EXCERPT:
Monday, September 24, 2012

River Gateway

MONDAY! I’m so tired physically! I’m not sure why, but I’m especially tired today. I just woke up this morning, wondering when this cycle is going to be over. When this job is going to no longer serve me. I feel and sense that it no longer does. I had so many experiences...more on that later...but I really feel as though I’ve moved on from the job but it hasn’t physically manifested yet and I’m wondering if this means I’m not doing enough to change.
I have received multiple messages of what must be done. Right now I am in a stage of transitioning. I have experienced much of this and it’s just that the physical takes a bit of time to follow. I will tell you what happened yesterday.
My Twin Flame and I took a hike in the woods. It was so amazing. The energies were so perfect, pure, smooth, and heightened. I felt like I was in a vortex of energy. It was amazing. We sat on a bridge and just watched the water pass under our feet. It was so relaxing and necessary for the cleansing. Beautiful!
Afterwards we walked further through the woods and just made our own path. Everything was in divine order, we were just existing and enjoying nature and pure being. There was a moment when we were crossing over one of the many rivers. I looked into the water and I just felt this need to pause. I thought “This river is full of energy and crossing this river is like crossing through a gateway.” I thought about how running water is super-charged and imagined myself passing through a light gateway. Then I closed my eyes and I felt myself in the presence of the many and the essence of the river and the spirit of nature. They were nature beings I suppose. I felt the tears of joy coming down my cheeks. I felt myself being lifted up and also light coming through my crown chakra. I felt this overwhelming joy. I was being enveloped by light and they told me that I was meant to have come to their forest. I was meant to be there, that it was all happening in divine timing and that I needed to have faith. They told me that I was needed there. They told me that I was “exactly where I needed to be.” They were basically just reassuring and cleansing me of any doubt or negativity. My mind was going, but I was rooted in place and I was basking in this glow. It was so powerful, I felt as though I was no longer in my body, the body felt very heavy and distant. Yet I was still in it. I experienced it in the body, and yet I would describe it as an out-of-body experience. I felt very, very empowered. I’m not sure how long it lasted, but my eyes opened by themselves and I was just told to walk and continue.

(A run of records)
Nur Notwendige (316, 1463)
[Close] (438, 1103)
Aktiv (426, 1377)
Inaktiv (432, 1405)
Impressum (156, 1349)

THE PROBLEM:
In the River Gateway post, why does the writer think of crossing one of the rivers as passing through a gateway?

ANSWER TO THE TASK:
The writer sees the river as full of energy, reasoning that running water is super-charged. Crossing it therefore feels like passing through a light gateway.